There are several warning lights flashing at present. Share prices have soared so high that companies cannot possibly, it seems, deliver the profits and dividends to justify them. Ratios of share prices to expected earnings or to yields on alternative investments are at all-time records. It is, after all, two years since the revered Mr Greenspan first warned about the possible adverse effects of the "irrational exuberance" in the stockmarket.

More ominously, the US is spending well beyond its means. Household spending is higher than household income. The private savings ratio has turned negative, with the gap financed by borrowing. This borrowing is underpinned by the stock market, so if the bubble bursts it will have a knock-on effect. Calculations by Phillips & Drew, the investment managers, suggest that to keep US growth at its long-term trend rate, household borrowing - and therefore stock-market wealth - would have to increase exponentially from now on.

The excess spending is also spotlighted by a huge balance of payments deficit. High spending by US consumers and businesses is sucking in imports to keep up with the demand. To pay for the imports and finance the trade gap, the country is borrowing huge amounts of foreign capital, making what was once the world's biggest owner of foreign assets its biggest debtor instead.

As long as Wall Street continues to rise, foreigners are happy to park their money in the US. But, once again, to anybody prone to looking on the gloomy side, a lot seems to rest on a fragile bubble of confidence.
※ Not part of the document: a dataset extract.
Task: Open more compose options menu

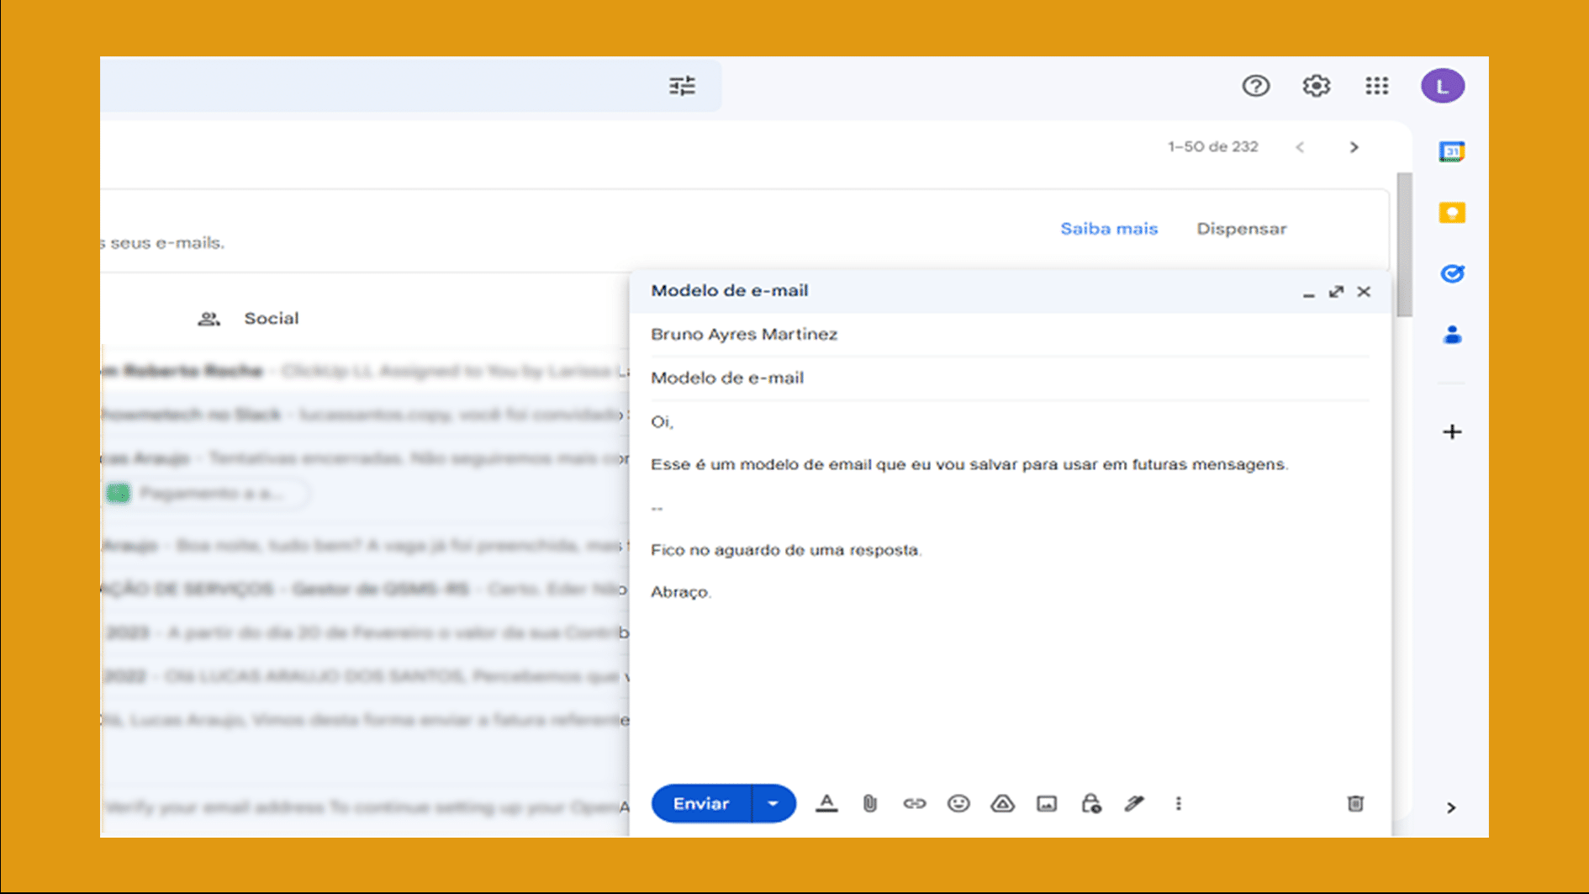Action: tap(1179, 803)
Can American shoppers, borrowing ultimately from foreign investors, sustain the whole planetary economy? Only as long as foreigners trust the Americans to carry on shopping.
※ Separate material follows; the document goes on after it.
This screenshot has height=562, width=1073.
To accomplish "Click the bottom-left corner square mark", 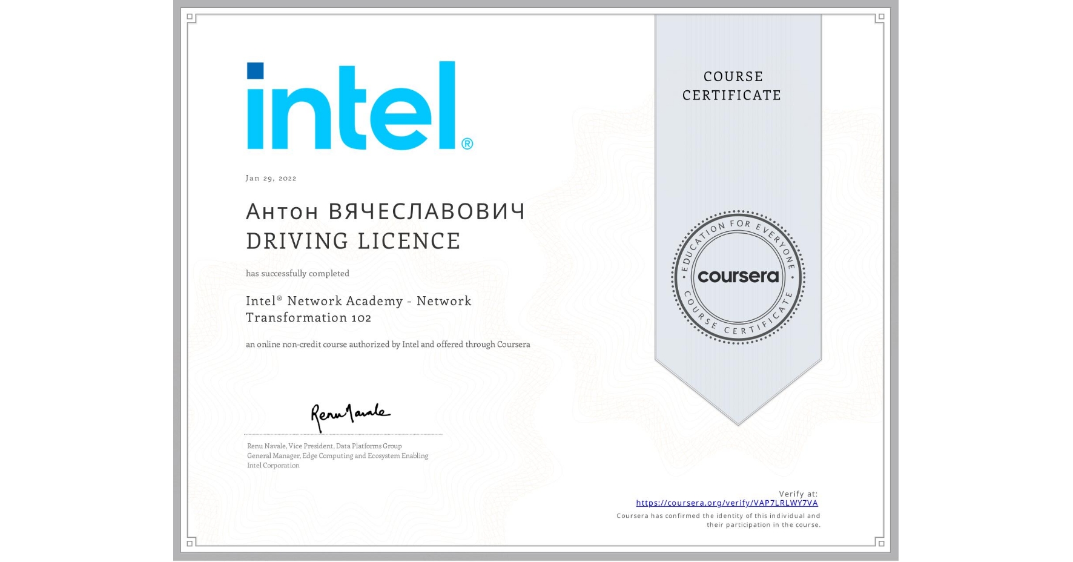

This all sounds a very convincing case for getting worried. The trouble is that the pessimists have cried wolf not twice, not three times, but repeatedly for the past two years. Not surprisingly, they have stopped winning new converts the more the US has thrived and the deeper they have sunk into their depression.

With the financial world dividing into Tiggers and Eeyores, it is perhaps hardly surprising that stockmarkets have been so volatile. No sooner does a shock wave from Brazil or Asia give the Eeyores a chance to say "We told you so", than the Tiggers bounce in because they see a good opportunity to buy shares at a lower price, sending the market straight back up again.

They are probably both partly right. When financial bubbles burst, it is always pretty spectacular. A Wall Street "correction" will mean a dramatic fall in share prices. But adjustments in the real economy occur much more slowly, and often in unexpected ways. The bit that gives way under the pressure could turn out to be a surprise.

Indeed, conventional economics predicts that the result of a debt-financed spending boom and a yawning balance of payments deficit is higher inflation. This is the last thing anybody is worrying about at the moment. Yet there are early signals of it in earnings growth and the prices charged for services. After all, America has run out of workers, so wages are bound to be bid up. Inflation, rather than the next great crash and a serious depression, could turn out to be the heffalump stalking the world economy.